The pearls are cultivated in pearl "farms" in Suzhou and Zhejiang Province on the Chinese mainland, where the host oysters are fed grains of sand or other minute foreign objects that irritate the bivalve mollusc inside.
The sand slowly forms into pearls that grow bigger the longer they are left submerged - though 3-5 years is the norm - and are inspected daily to ensure that the water has sufficient nutrients to maintain the pearls' growth.
The mammoth operation is a fitting tribute to the far-sightedness of a company that was founded in 1981 and today has a factory in Nanhai, south of Guangzhou on the Chinese mainland that covers some 240,000 square feet and can produce up to 500,000 pieces of pearl jewellery a month.
Not even the shell goes to waste: neatly trimmed to the required shape, the most lustrous examples of mother-of-pearl are turned into decorative necklaces, bracelets and brooches.
Almost every completed set of necklace, bracelet, earrings, ring and brooch is assembled with chains and settings of 925 silver.
Not only are the pearls artificially created, but even the colour can be changed to order. "The customer has a choice of more than 100 different shades to match the latest fashion trends," Lam explains.
Wing Wo Hing now has more than 1,000 employees, and its main export markets include such key areas as the US, Europe, Japan and other Asian countries.
Lam serves as the company's eyes and ears, attending jewellery shows in Europe and the US but focusing most of her attention on the three annual jewellery exhibitions in Hong Kong.
"I am always alert for emerging trends in size, shape and colour," Lam says, "as we must react as fast as possible in order to catch the newest jewellery wave."
But what's hot in the US - currently a splash of vibrant colours set off by whites - isn't popular with European buyers, who lean to the traditional lustrous whites. "The US is the market with the biggest potential for growth," Lam maintains. "Americans have the money, and set the latest trends."

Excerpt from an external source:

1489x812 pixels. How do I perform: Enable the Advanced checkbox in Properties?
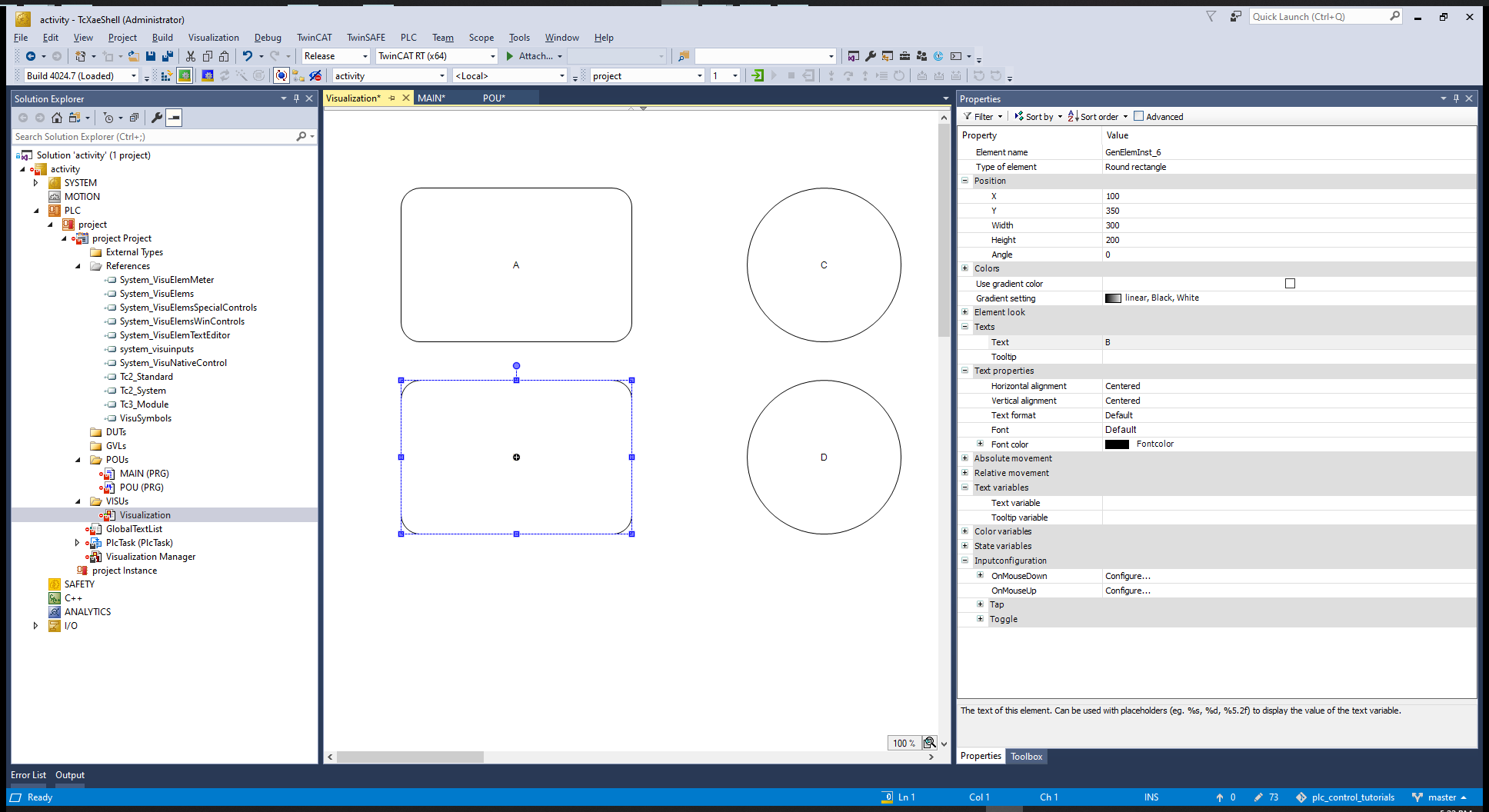[x=1139, y=117]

She believes that an important part of salesmanship is to be "a good listener", noting that retailers have direct contact with the customer.
"The comments they pick up, and the ideas they form, are always worth listening to in terms of design and future product development," Lam says.

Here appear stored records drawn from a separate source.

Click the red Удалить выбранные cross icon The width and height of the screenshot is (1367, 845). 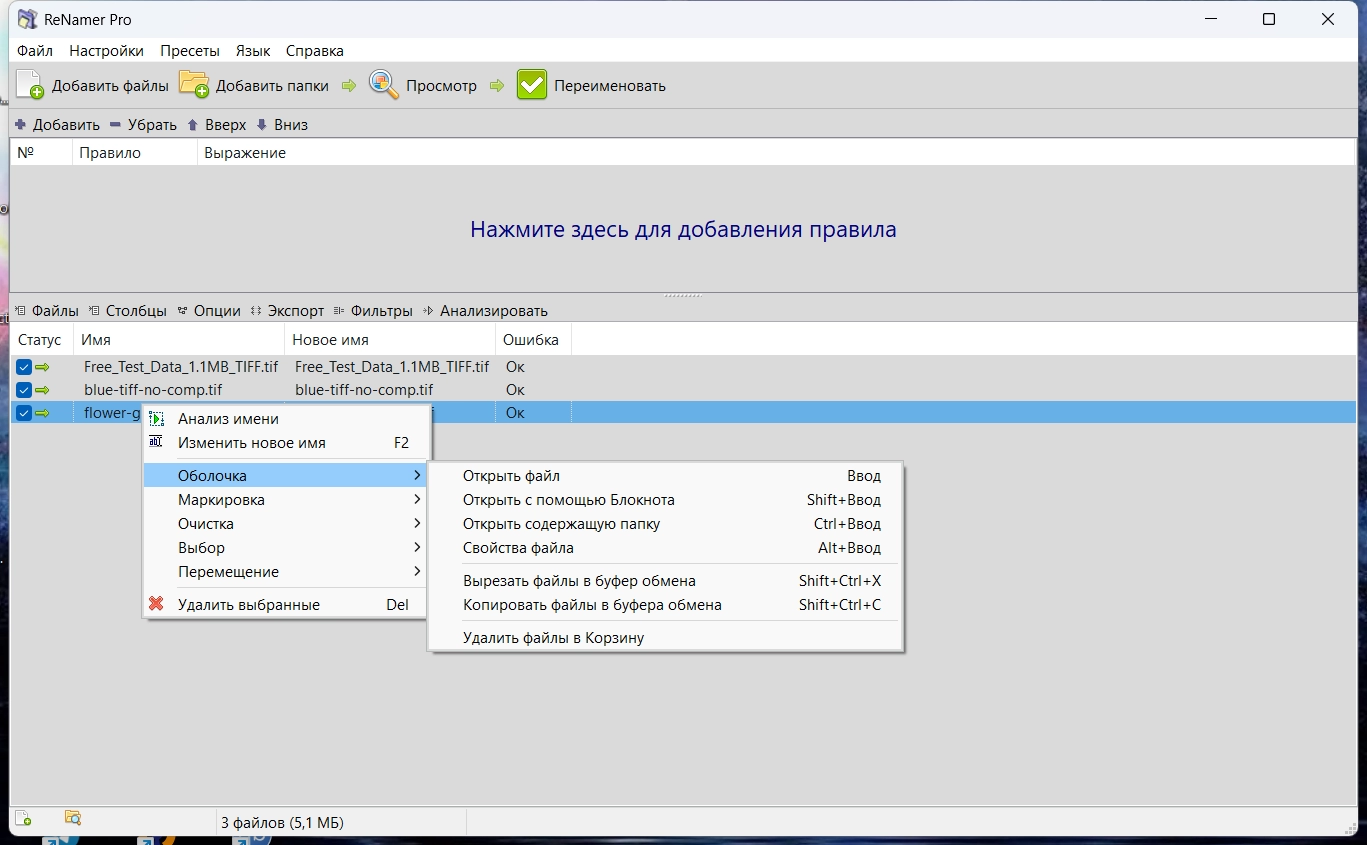point(156,604)
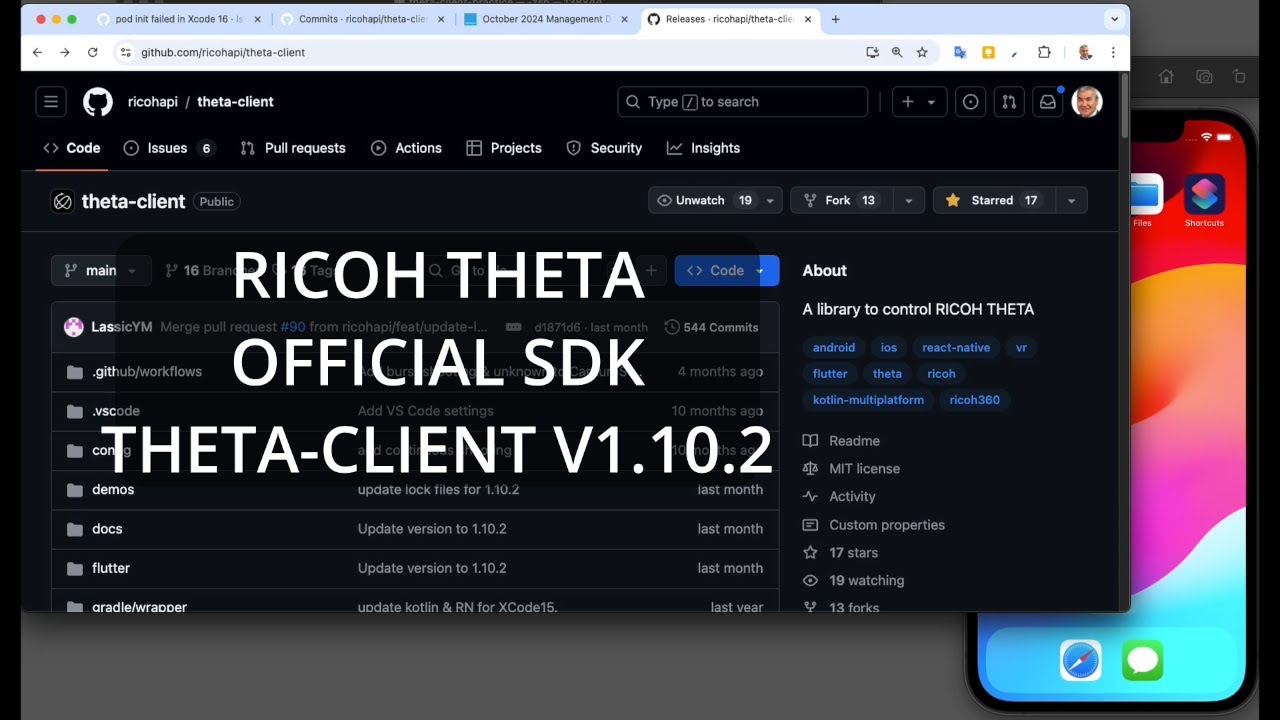Open the Actions tab
The image size is (1280, 720).
pyautogui.click(x=406, y=148)
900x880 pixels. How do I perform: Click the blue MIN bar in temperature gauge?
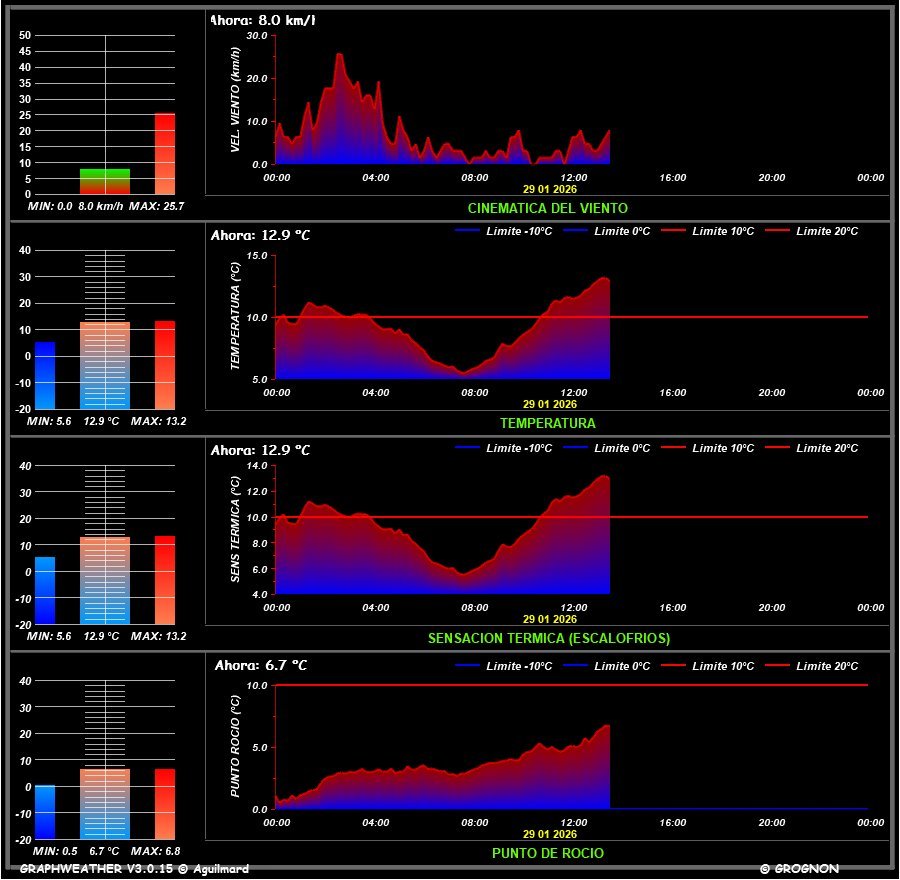click(45, 375)
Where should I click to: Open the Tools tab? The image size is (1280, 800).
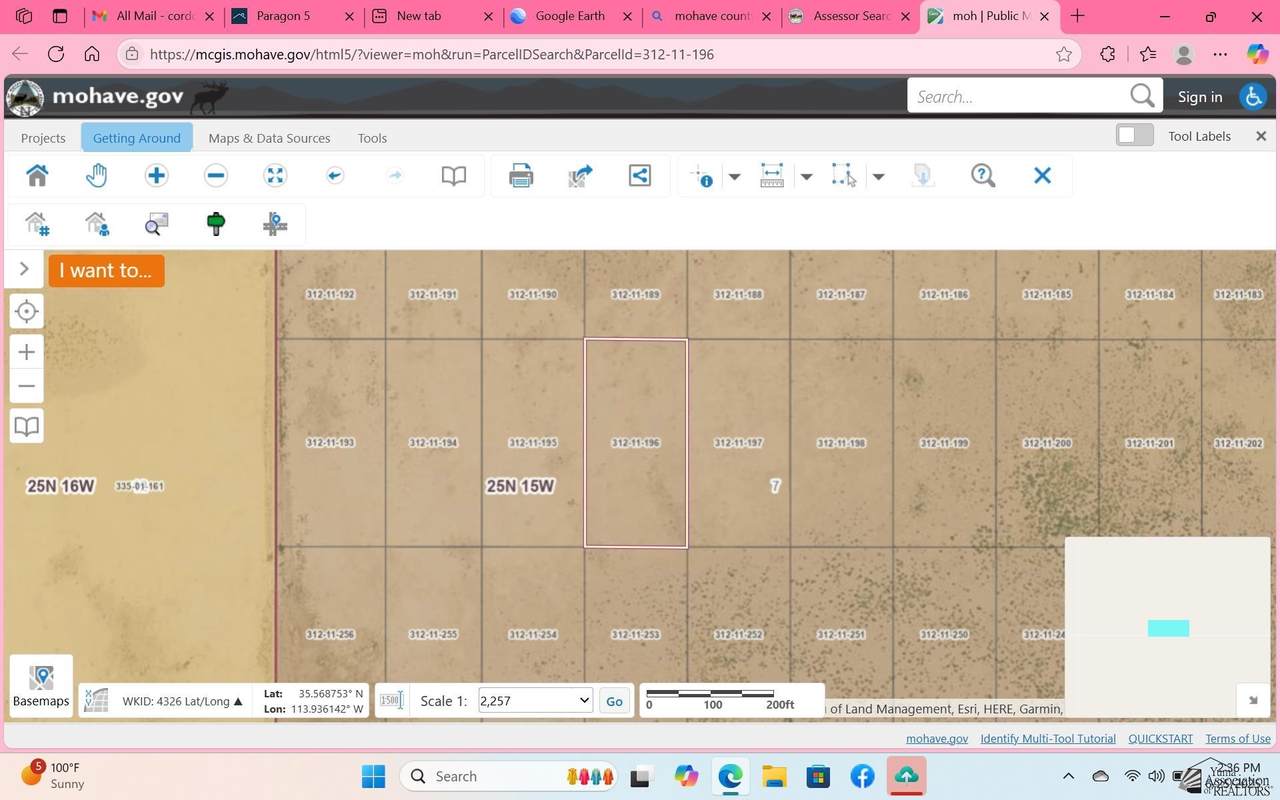click(x=372, y=138)
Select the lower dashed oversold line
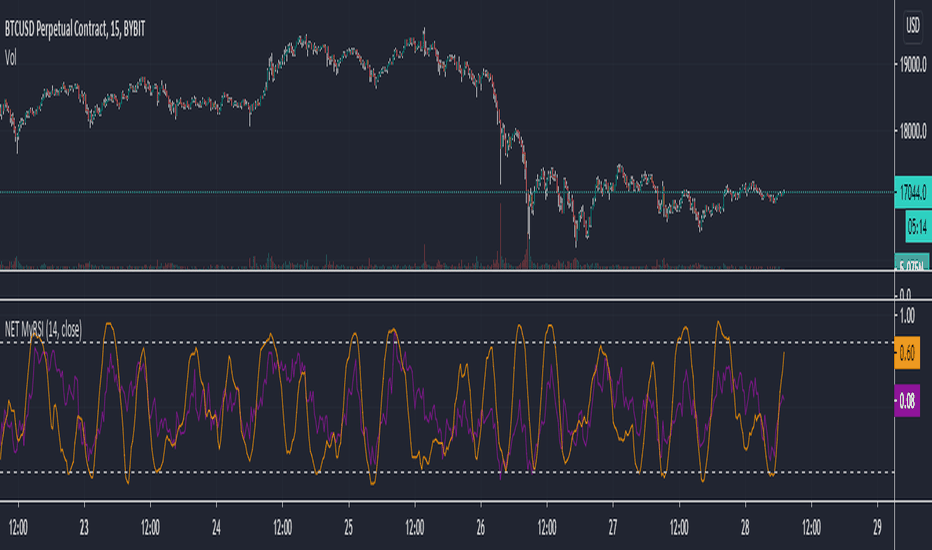 tap(447, 473)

She points out that the Internet has transformed today's business world into a 24-hour marketplace where a would-be customer can get quotations from half-a-dozen suppliers within minutes, and those slow to reply miss out on the order. "That's why we have salespeople on duty round the clock," Lam explains.
This commitment to customer service and satisfaction certainly pays off - Wing Wo Hing scooped competitors with an order for more than US$2m-worth of pearl and silver necklaces and bracelets for a big-time US customer in 2003.
"Since then, we have continued to go from strength to strength and are determined that Wing Wo Hing will remain the first choice for top-quality artificial pearls," Lam concludes.